• **BRIEF 1**: Reproduce the lines of the records running from the line containing "Select the 4s duration option" through the line containing "Looking at the", both included. Omit the pictures from your output.
-- BEGIN SUPPLIED TEXT --
So this is why it's really important that the instruction at the decode stade, stage
is now invalid. So unlike the, the jump case where, well,
you might be able to do it either way, with the priority of the stall, and the
kill, wires, here, the kill, has to take precedence.
Or the redirect has to take precedence. And that's going to redirect the front of
the pipe, and basically clear out everything here.
And if you were to stall it, you would not be clearing it out.
So instead, you need to kill, kill, sort of turn these on to no ops, and redirect
the front of the pipe to go fetch the actual target.
Of your branch, of your conditional branch.
Yeah, sorry, this is just a drawing now, that, this branch.
Information has to go into this multiplexer and go into this multiplexer.
The other thing that's important to your, for, for branches, is we need to figure
out the address that we're actually branching to.
And we'll talk about this more when we get to branch prediction later in the course,
but. What you're gonna have to do, is you're
gonna have to take the PC+4 and add it to the branch offset, cuz on something like
MIPS, there's PC relative branching. And the other thing is we can't reuse this
ALU necessarily to do that. You could potentially reuse this ALU if
you were, micro coding your design, But unfortunately, we need this ALU to do the
branch comparison. So we need to add another adder here to
come up with the target of our branch. Now, some people get smart on the way they
build this, and you can actually see some things where people will try to reuse the
main processor pipeline ALU through the branch offset calculation and maybe try to
do this comparison, because if you have simple enough branches you can do the
comparison with less hardware than a full adder.
-- END SUPPLIED TEXT --
• **BRIEF 2**:
State whether each statement below agrees with the lecture passage on branches in the pipeline. For each one, answer yes or no and quote the words that decide it.
(a) When a branch is taken, the kill has to take precedence over the stall.
(b) The main ALU is free to compute the branch target.
(c) The branch target is found by adding PC+4 to the branch offset.
-- BEGIN DATA SHOWN --
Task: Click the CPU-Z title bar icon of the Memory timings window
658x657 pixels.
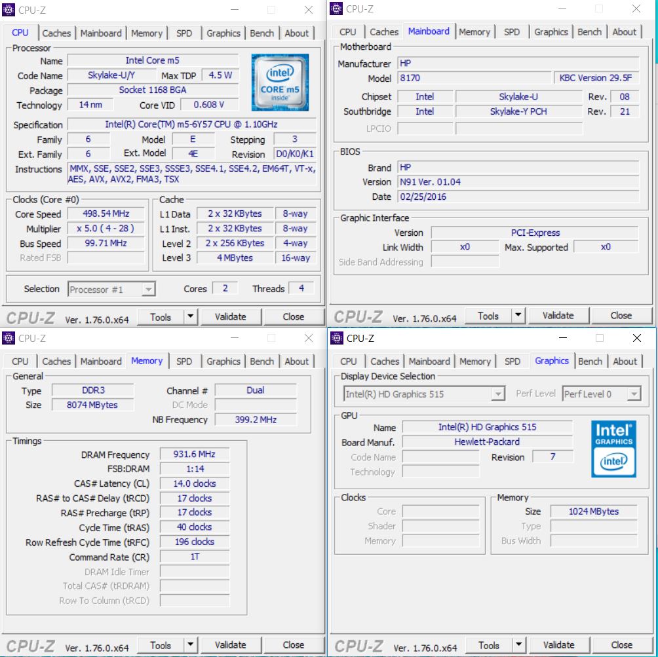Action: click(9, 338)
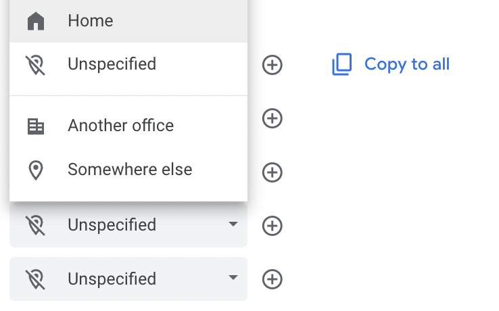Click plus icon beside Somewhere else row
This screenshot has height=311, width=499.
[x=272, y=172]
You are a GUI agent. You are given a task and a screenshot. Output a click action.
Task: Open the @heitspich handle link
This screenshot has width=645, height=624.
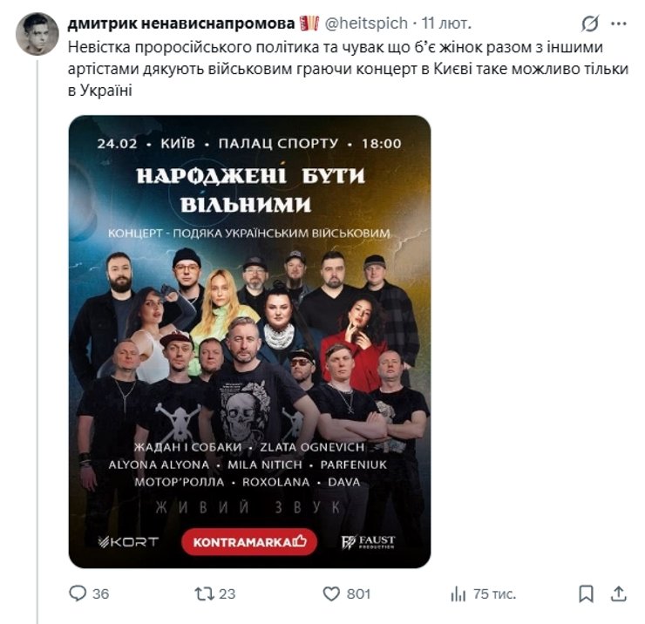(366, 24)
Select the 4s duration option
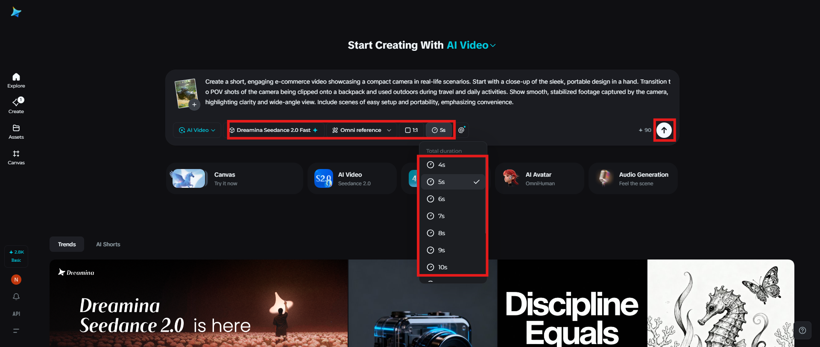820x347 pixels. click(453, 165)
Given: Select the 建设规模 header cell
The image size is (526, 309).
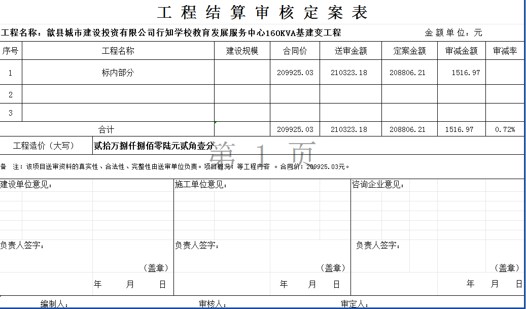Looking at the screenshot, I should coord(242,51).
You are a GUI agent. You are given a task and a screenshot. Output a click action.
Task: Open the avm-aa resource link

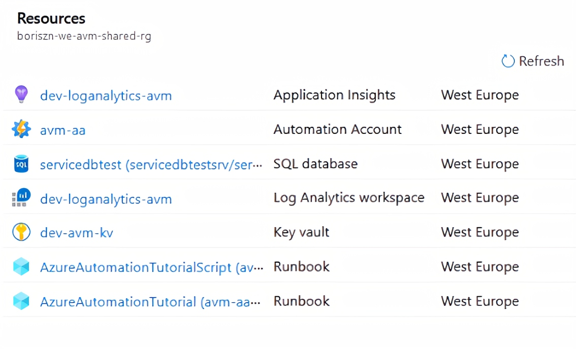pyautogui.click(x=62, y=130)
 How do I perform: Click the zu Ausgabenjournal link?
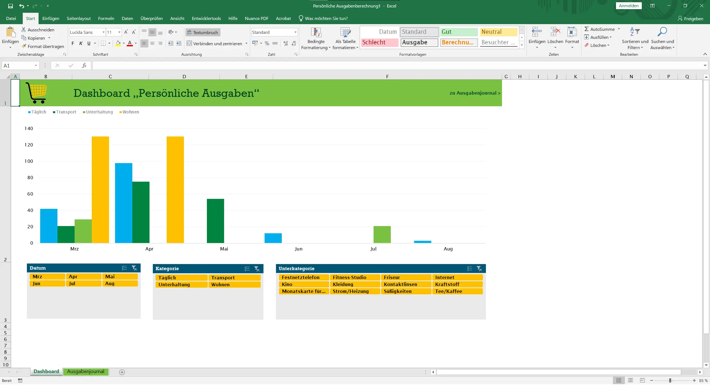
-- END DATA SHOWN --
• **FINISHED ANSWER 1**:
Select the 4s duration option
820x347 pixels. click(453, 165)
Given: Select the 建设规模 header cell
The image size is (526, 309).
Looking at the screenshot, I should coord(242,51).

• **FINISHED ANSWER 2**:
(a) Yes: "the kill, has to take precedence."
(b) No: "we need this ALU to do the branch comparison."
(c) Yes: "take the PC+4 and add it to the branch offset"